**Text shown**
★ ★ ★ ★ ★

Add lying_git_history.md.

master
Ethan Dalool 2020-03-29 22:48:38 -07:00
parent de54130987
commit 234c4431c7
1 changed files with 106 additions and 0 deletions

View File

@ -0,0 +1,106 @@
[tag:git] [tag:meta]
Lying git history
=================
## Introduction
When I started writing these articles (you know, 2 weeks ago), I decided to put them into subdirectories for broad categories: `python`, `life`, and `computers` are what I had so far. For example, `/writing/life/friction`.
Because this site is statically generated from the directory tree, moving files and folders around would change their URL, so once I put an article into a category it would be stuck there unless I was willing to break the link. The reasoning for making category folders was:
- Keeps the main /writing directory cleaner.
- If I write an article about Python's `continue` statement as `python/continue`, I could later create `java/continue` if need be. I wouldn't have to cautiously prefix every article like `python_continue`.
Today, however, I decided that the cons outweighed the pros because:
- I already have a tag system, with which I can add and remove tags freely [footnote_link].
- The chance of me reusing names like that is low. For life articles, I could amend the original or come up with a new name; for programming articles, why would I need anything other than Python?
- If I make categories too broad and want to split them, I won't do so for fear of breaking links.
- If I make categories too narrow and only have a single article in them, I may want to lump it into a bigger one but won't do so for fear of breaking links.
- I don't want to waste time with nginx rewrite rules or generating duplicates of the output files so that articles can be read with and without the category in the url.

★ ★ ★ ★ ★

**Dataset content**

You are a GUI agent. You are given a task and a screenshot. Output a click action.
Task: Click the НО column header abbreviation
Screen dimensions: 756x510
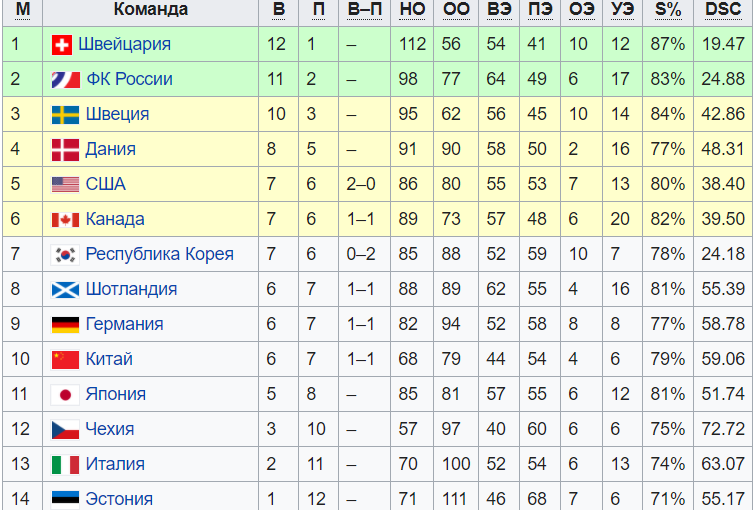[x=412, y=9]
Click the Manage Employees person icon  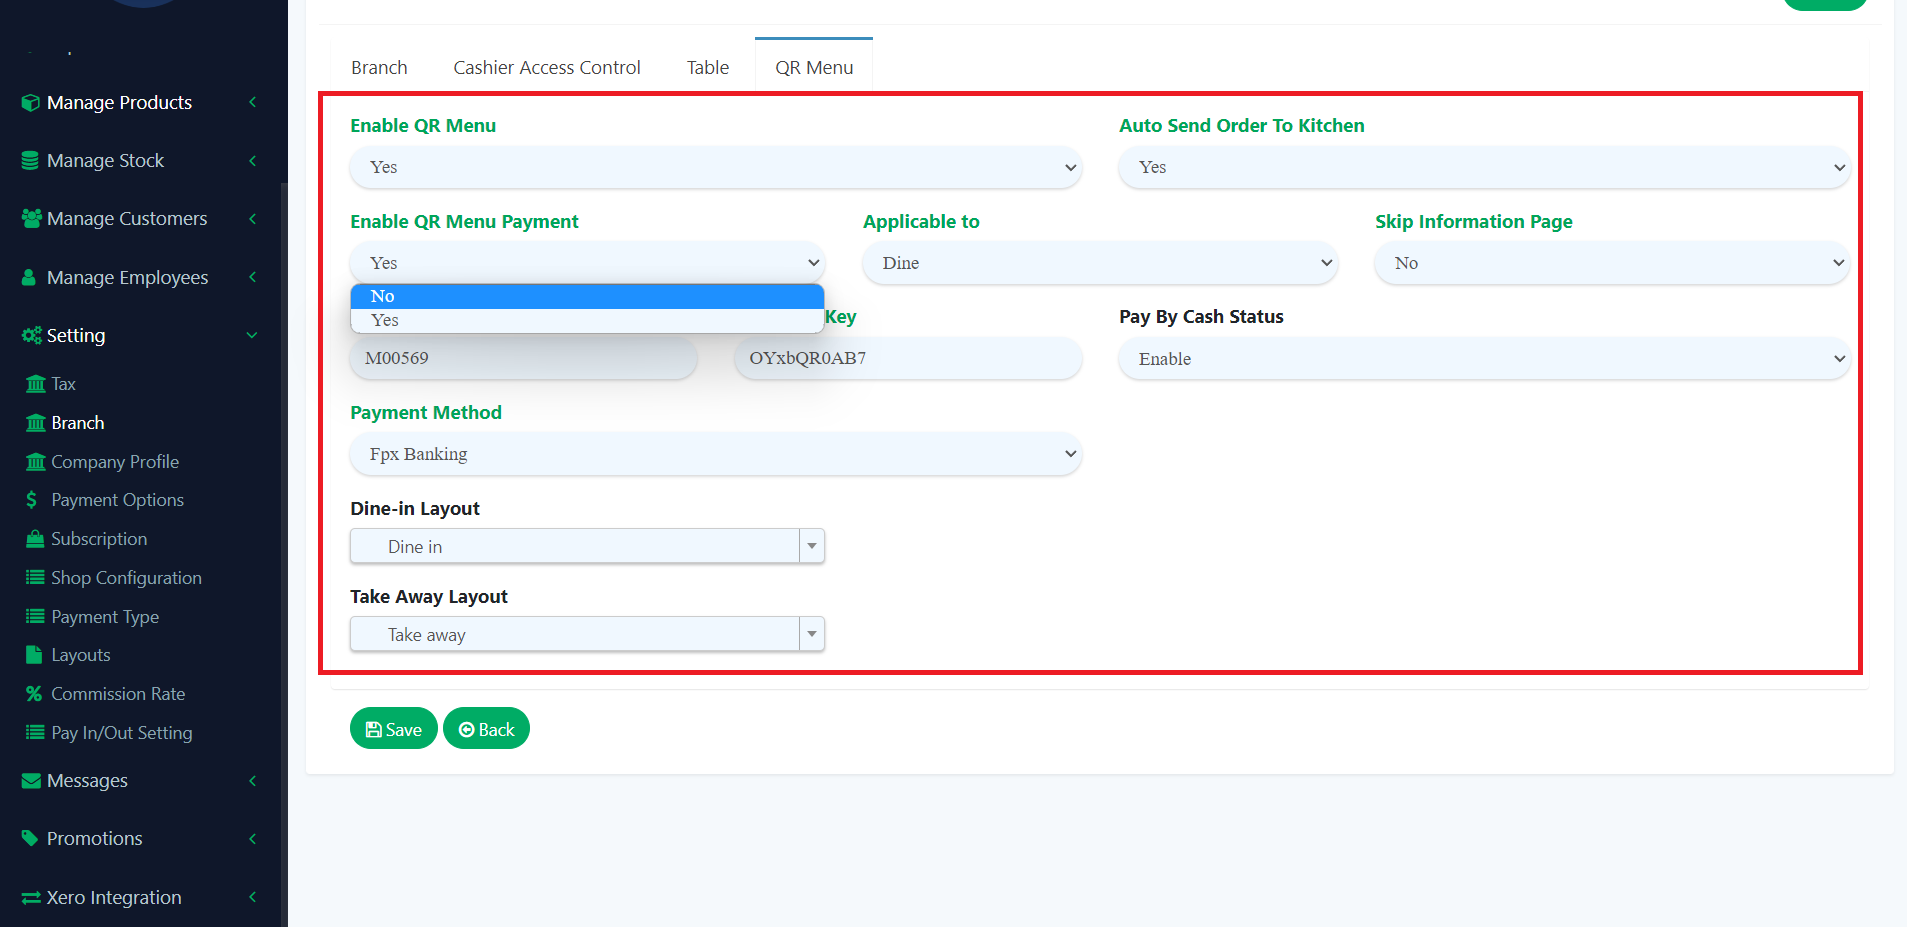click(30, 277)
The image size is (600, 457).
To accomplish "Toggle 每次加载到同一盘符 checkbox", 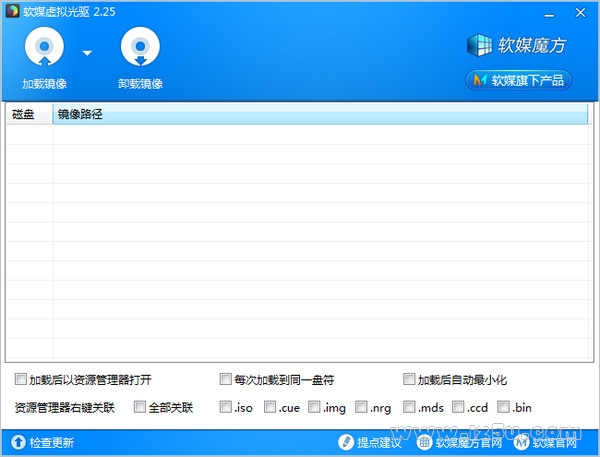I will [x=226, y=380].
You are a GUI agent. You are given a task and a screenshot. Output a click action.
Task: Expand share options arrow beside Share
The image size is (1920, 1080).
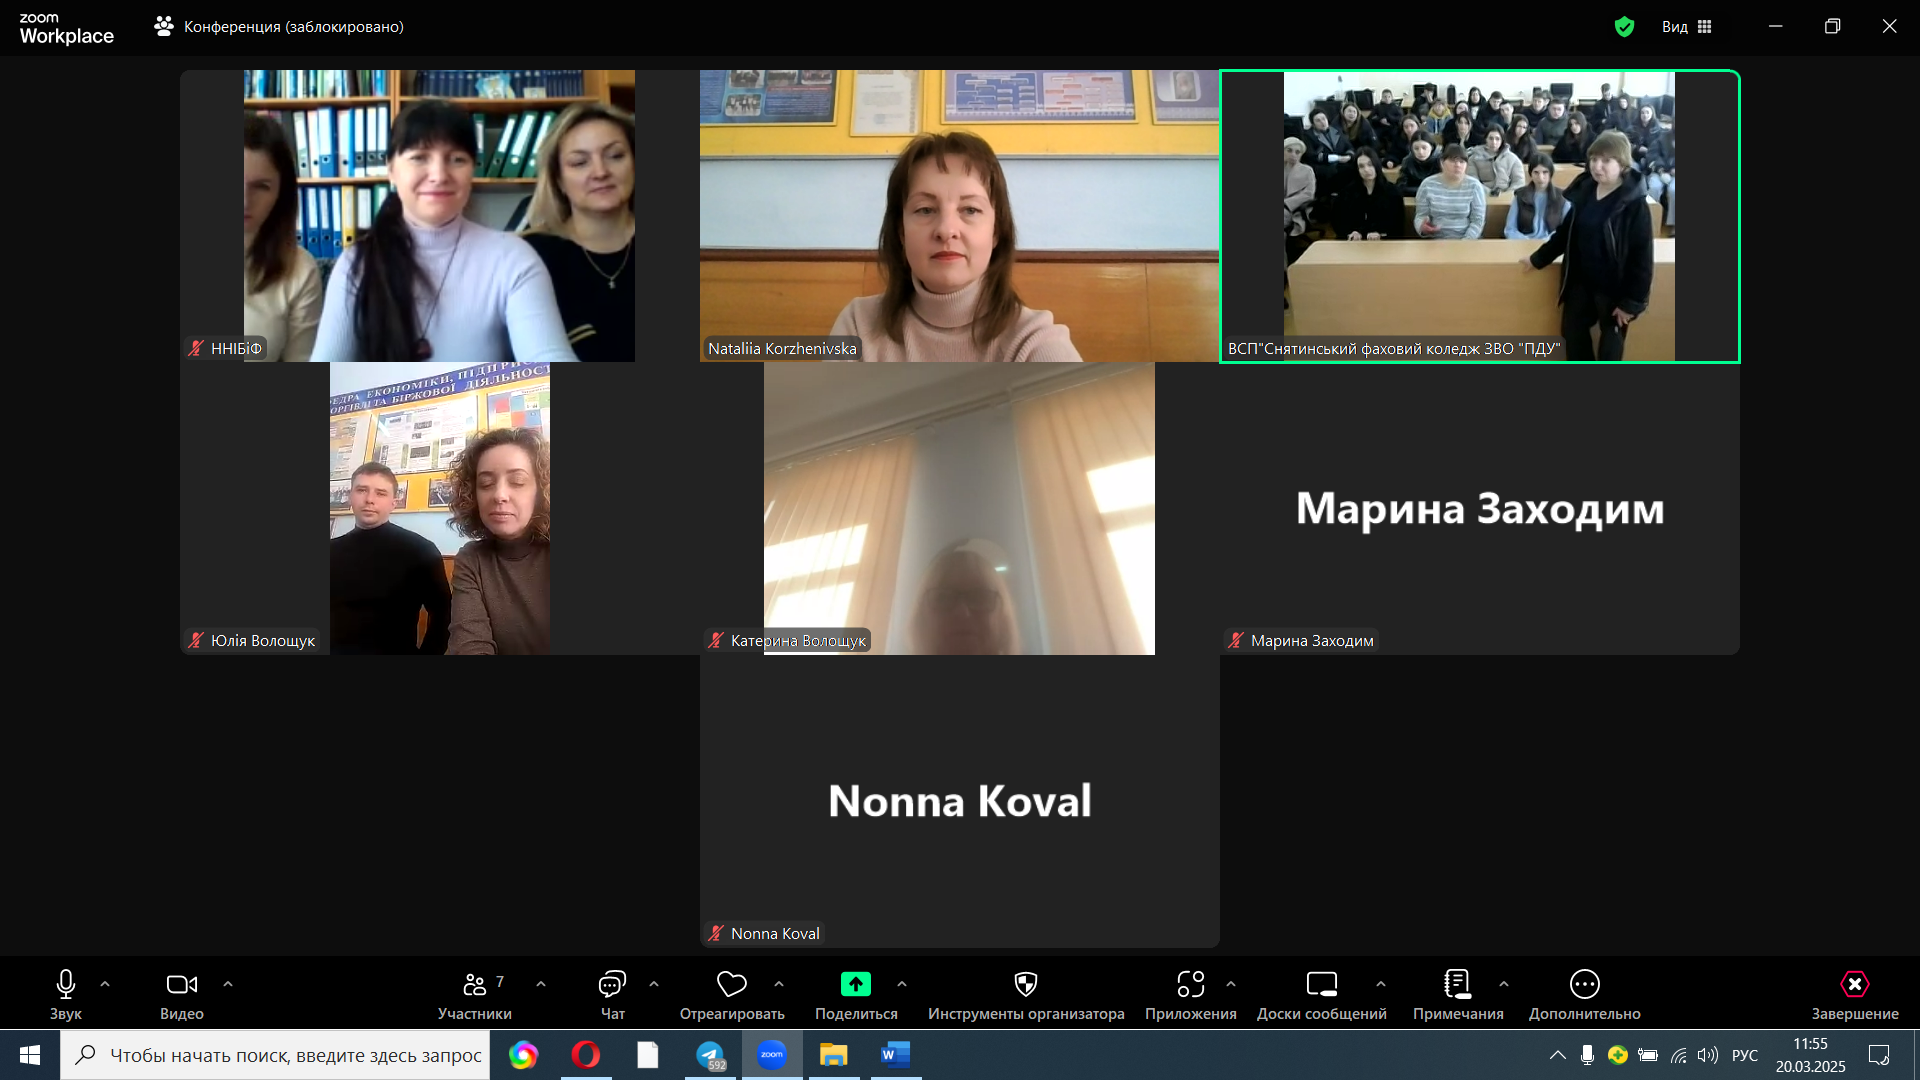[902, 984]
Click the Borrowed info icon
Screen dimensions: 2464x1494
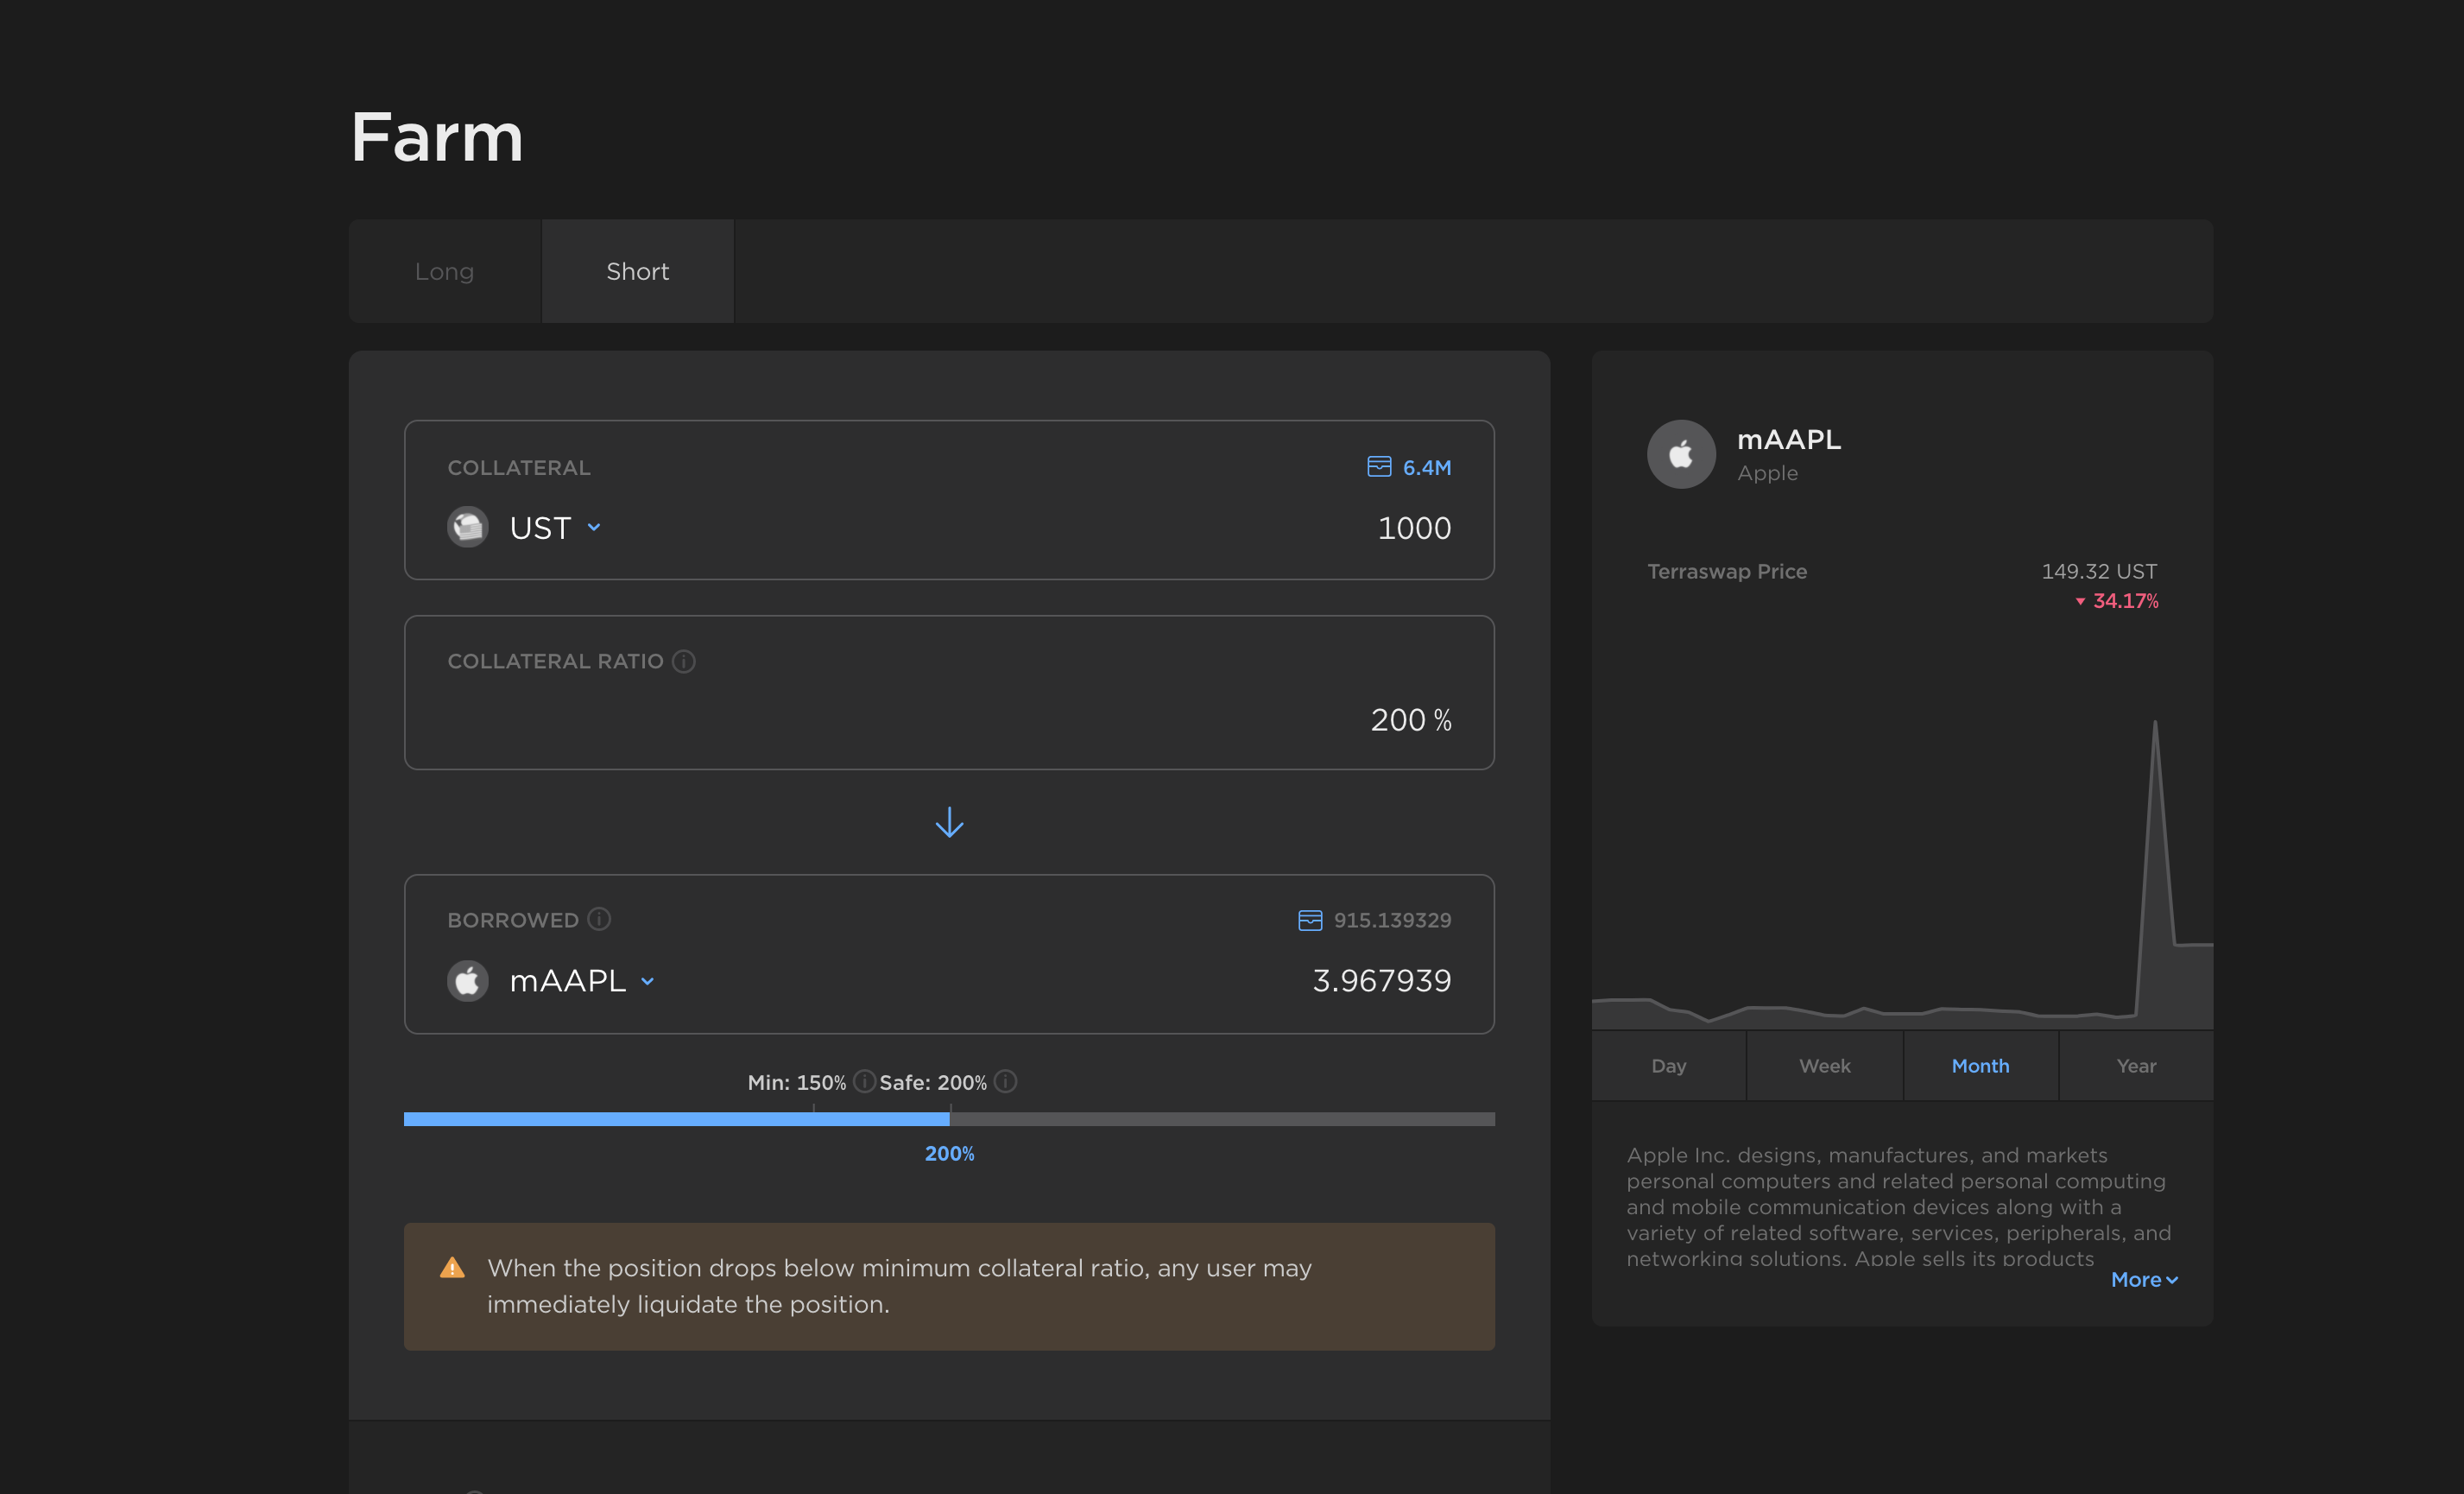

★ ★ ★ ★ ★

**Short problem 1**
In the listing, change the stretch from the line containing "Click the Borrowed info icon" through the end of the listing by replacing "Borrowed" with "Overdue" and leaving everything else unchanged. Leave the pictures out of your answer.
**Short problem 2**
Write what follows in the article on lying git history, picking up from where it stops.

**Task answer 1**
Click the Overdue info icon
Screen dimensions: 2464x1494

**Task answer 2**
So I decided to move everything out of the category dirs. Since this site is new and nobody has any links to it yet, it's better to break them now and get it over with. But because git history and commit timestamps are central to my publishing model, I needed to keep that intact or else lose all this soon-to-be-nostalgic early history.
There are plenty of tutorials on the internet for modifying git history. This is just a short description of what I did today in case I needed to do it again sometime so I'll have a reference.
[footnote_text] I do think category systems can have a place alongside tags. Will expand on this in the future.
## Backup
I zipped up the repository so even if I mess everything up I could extract it back and start over.
## Windows users, use git bash
The commands used in the following steps will use `sed` and linux style environment variables and linux style single quotes around some commands, so Windows users should run `bash.exe` which is located alongside `git.exe` in your git installation folder.
## filter-branch to modify paths
The original paths were like `/writing/life/friction/friction.md` and I needed to turn them into `/writing/friction/friction.md`. Just needed to replace /life/, /python/, and /computers/ with /.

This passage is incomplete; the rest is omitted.